Published in Mobiles

Tame Apple Press fumes after Microsoft releases a phone

by on03 October 2019


How dare it disrupt the market?

The Tame Apple Press is incandescent with rage after the software King of the World Microsoft released a dual screen phone which is far more innovative than anything their favourite company has produced for years.

“Hasn’t it learnt its lesson? Microsoft should stay out of making phones”, muttered one.

“Which narrative should we go with for this one? The long-rumoured Surface Phone has finally arrived! The Microsoft Courier is back from the dead! After the death of Windows Phone, Microsoft finally gave in and made an Android phone!” snarked another.

Other lines included the comment that Microsoft was announcing a phone a year before it was going to hit the shops. We guess they have not noticed that Apple has been making the same phone for years and pretending it is something different.

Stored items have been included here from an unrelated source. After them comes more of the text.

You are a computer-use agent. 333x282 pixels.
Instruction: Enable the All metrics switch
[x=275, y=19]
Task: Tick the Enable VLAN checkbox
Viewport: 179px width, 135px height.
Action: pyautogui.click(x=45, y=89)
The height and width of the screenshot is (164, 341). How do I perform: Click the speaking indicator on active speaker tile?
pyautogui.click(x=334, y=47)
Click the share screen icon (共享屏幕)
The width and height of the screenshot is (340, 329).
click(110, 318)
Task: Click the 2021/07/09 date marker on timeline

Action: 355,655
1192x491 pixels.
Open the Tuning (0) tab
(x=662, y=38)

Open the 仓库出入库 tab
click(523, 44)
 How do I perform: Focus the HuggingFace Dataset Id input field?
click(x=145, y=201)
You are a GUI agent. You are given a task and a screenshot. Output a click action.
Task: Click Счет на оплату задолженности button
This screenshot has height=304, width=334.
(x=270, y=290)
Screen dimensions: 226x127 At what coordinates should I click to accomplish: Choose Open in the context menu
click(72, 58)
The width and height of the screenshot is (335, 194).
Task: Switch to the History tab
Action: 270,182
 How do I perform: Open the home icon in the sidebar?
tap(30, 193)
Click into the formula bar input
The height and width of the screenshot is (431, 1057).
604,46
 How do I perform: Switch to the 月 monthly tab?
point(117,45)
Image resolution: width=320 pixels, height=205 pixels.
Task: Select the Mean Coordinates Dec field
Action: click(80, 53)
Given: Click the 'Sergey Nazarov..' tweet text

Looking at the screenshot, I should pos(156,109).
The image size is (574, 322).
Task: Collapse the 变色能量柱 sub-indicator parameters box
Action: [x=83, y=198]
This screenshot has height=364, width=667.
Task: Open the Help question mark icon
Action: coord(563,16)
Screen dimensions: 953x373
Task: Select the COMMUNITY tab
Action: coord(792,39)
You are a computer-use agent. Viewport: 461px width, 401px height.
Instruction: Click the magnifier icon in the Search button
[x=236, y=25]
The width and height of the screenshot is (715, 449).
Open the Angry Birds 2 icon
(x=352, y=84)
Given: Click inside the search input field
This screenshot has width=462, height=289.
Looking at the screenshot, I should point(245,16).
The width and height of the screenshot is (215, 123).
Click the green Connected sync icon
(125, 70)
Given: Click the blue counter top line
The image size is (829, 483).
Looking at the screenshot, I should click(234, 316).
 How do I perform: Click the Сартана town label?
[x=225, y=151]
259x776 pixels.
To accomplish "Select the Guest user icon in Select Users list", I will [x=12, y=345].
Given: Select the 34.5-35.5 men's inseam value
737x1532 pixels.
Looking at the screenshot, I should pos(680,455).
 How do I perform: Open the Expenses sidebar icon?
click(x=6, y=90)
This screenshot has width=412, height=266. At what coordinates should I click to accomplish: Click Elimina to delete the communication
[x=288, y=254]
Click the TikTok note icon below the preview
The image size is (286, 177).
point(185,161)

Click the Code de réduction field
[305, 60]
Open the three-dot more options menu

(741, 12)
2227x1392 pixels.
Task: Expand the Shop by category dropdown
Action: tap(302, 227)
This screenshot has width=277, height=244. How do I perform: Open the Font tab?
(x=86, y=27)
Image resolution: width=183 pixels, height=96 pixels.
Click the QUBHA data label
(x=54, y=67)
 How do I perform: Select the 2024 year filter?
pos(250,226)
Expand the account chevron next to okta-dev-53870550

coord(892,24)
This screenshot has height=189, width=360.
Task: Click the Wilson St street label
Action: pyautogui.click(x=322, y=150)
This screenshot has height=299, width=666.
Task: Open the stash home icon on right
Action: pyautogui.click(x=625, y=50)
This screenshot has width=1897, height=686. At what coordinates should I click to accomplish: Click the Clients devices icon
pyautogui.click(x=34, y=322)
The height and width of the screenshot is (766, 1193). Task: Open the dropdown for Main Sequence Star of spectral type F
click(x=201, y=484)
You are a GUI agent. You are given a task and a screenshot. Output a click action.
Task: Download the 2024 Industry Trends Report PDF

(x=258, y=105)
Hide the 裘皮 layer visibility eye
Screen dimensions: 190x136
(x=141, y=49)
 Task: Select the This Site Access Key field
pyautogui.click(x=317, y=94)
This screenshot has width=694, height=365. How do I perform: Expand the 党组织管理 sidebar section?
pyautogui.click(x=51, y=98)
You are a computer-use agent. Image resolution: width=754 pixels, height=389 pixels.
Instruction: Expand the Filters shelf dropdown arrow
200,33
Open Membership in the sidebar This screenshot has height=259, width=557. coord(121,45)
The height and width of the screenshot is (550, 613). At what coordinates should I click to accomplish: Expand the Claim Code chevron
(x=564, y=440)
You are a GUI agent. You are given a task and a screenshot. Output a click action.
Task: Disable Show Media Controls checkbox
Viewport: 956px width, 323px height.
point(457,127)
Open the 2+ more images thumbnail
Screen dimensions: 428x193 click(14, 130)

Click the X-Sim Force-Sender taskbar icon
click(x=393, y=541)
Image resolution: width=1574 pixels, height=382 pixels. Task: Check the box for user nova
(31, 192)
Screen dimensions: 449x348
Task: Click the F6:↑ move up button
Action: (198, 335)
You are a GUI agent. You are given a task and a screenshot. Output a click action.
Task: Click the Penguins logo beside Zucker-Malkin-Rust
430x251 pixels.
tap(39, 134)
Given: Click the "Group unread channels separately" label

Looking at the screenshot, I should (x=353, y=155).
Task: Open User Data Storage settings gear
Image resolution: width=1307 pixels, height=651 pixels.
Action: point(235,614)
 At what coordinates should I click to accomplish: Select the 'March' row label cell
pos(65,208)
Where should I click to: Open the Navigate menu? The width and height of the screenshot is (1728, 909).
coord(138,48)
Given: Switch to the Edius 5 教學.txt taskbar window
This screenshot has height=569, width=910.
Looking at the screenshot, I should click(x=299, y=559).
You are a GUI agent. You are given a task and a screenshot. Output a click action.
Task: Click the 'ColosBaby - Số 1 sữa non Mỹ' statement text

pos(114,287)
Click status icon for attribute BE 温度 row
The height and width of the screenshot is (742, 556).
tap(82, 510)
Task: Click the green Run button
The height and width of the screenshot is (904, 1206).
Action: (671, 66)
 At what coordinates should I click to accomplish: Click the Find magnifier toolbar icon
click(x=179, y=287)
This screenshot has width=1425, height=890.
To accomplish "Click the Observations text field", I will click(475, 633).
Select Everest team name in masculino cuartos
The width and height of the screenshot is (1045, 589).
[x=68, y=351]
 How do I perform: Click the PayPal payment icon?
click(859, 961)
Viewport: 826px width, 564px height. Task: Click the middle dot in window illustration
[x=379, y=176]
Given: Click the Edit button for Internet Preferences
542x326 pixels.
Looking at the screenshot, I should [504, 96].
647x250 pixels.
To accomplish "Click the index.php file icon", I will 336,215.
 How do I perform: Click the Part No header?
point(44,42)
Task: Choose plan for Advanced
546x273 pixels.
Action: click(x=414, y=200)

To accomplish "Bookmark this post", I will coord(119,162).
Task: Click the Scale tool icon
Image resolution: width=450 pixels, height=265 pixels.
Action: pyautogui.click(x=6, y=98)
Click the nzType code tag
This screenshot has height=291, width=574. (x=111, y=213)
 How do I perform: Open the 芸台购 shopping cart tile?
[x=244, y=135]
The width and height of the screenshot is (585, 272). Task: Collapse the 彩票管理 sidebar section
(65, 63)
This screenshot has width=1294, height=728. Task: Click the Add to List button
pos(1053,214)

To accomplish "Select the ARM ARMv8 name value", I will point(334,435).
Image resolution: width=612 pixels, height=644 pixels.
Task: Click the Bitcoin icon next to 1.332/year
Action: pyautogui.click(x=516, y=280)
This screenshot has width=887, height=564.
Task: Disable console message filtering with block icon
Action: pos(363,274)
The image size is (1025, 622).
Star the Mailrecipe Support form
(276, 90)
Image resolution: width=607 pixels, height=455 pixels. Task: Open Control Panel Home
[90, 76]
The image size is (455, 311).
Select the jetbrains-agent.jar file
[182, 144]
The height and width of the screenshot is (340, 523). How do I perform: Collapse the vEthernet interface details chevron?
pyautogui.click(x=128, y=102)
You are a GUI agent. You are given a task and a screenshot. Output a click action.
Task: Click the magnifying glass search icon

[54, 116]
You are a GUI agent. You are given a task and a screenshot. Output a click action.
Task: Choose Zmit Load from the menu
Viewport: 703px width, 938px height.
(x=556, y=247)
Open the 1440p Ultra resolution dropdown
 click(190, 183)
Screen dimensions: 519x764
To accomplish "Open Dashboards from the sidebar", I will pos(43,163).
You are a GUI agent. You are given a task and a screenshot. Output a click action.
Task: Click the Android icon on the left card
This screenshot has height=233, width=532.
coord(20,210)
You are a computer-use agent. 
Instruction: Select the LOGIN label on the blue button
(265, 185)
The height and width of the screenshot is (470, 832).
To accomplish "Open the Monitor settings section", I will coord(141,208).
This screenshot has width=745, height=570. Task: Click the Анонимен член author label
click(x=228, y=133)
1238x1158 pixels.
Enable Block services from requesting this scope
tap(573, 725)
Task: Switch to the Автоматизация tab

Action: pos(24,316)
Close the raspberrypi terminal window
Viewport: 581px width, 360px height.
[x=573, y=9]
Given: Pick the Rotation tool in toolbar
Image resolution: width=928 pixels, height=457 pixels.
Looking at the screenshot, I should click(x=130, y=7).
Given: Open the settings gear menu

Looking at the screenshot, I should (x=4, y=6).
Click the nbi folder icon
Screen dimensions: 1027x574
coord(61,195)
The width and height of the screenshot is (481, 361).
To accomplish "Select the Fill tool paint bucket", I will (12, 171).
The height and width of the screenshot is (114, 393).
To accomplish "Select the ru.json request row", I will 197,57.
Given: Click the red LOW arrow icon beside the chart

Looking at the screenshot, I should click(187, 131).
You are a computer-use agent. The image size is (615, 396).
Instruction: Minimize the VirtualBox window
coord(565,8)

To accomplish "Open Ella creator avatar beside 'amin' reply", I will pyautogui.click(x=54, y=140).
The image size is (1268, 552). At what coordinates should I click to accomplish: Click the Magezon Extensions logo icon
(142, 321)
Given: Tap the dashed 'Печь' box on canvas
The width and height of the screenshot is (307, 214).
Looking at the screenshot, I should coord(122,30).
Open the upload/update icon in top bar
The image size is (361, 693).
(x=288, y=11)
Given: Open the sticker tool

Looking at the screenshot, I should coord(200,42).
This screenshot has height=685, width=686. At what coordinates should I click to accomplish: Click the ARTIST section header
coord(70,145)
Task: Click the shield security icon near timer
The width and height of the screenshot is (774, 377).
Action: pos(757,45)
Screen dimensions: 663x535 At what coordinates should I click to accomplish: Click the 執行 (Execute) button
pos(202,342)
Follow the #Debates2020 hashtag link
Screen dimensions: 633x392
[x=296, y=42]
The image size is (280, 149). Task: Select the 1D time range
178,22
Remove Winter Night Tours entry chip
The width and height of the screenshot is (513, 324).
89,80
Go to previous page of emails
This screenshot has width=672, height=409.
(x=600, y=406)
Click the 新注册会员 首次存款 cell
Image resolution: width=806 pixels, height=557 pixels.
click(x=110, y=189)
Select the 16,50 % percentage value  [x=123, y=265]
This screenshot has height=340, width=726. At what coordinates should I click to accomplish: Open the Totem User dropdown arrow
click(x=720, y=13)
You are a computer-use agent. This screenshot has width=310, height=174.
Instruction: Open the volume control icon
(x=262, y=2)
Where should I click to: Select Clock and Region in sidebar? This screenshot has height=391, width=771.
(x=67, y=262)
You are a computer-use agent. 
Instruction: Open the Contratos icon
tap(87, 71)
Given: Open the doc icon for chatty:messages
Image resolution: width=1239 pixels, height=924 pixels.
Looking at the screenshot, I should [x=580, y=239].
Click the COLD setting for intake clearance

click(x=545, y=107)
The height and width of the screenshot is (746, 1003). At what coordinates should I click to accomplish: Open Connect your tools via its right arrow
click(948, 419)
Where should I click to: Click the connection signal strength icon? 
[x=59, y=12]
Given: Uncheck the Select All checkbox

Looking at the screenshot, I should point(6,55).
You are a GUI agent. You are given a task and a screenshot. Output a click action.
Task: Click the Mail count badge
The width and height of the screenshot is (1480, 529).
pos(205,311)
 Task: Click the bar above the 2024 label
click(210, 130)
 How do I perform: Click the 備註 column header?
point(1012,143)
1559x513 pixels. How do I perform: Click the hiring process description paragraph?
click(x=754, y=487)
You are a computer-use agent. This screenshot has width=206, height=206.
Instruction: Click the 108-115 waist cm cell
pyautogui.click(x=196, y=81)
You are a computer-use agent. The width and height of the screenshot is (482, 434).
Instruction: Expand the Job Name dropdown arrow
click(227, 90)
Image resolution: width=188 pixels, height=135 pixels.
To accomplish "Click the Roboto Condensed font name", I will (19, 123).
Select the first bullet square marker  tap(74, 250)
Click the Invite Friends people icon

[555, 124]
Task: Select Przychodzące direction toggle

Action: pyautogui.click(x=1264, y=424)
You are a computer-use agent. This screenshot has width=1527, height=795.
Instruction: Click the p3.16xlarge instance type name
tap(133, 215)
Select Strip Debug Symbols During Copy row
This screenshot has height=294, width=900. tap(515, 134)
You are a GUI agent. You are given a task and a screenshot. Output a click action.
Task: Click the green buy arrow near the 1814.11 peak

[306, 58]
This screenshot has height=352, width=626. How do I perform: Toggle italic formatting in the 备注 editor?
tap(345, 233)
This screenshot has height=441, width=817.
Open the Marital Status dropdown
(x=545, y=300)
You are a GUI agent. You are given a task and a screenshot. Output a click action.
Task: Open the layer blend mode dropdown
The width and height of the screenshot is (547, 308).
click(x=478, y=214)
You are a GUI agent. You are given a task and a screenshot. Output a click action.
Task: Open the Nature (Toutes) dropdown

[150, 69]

The Microsoft Surface Duo is  a dual-screen Android phone which should be out this time next year.

Microsoft's chief product officer for the Devices group, Panos Panay, said the device was designed to bring together the "best of Microsoft" with the "best of Google". This means the Duo is a fully Google-approved Android device, with a full suite of Google apps plus pre-loaded Microsoft apps.

Between the two screens, the device has a 360° hinge. You can fold the phone closed with the two screens protected on the inside, or you can fold it all the way in the other direction with the screens on the front and back. In this form factor, the Surface Duo looks like an extra-wide smartphone.  We have no information on the spec yet.

Microsoft demoed all the usual configurations of a 360° hinge on a laptop: lay it out flat on a table in horizontal or landscape orientation, hold it like a book, use it like a mini-laptop, fold it over and use it like a normal, single-screen phone, or prop it up in a tent position for movie watching. The hinge can do it all.

You can run two apps side-by-side and drag links and other items between them. Some Microsoft apps have special support for the dual-screen interface. One example of an email app worked a bit like a tablet UI: you get a inbox on the left screen with an individual message on the right.

The one thing the Surface Phone has going for it is that it's thin. When folded, it doesn't seem like it has the pocket-busting thickness that other dual-screen smartphones have.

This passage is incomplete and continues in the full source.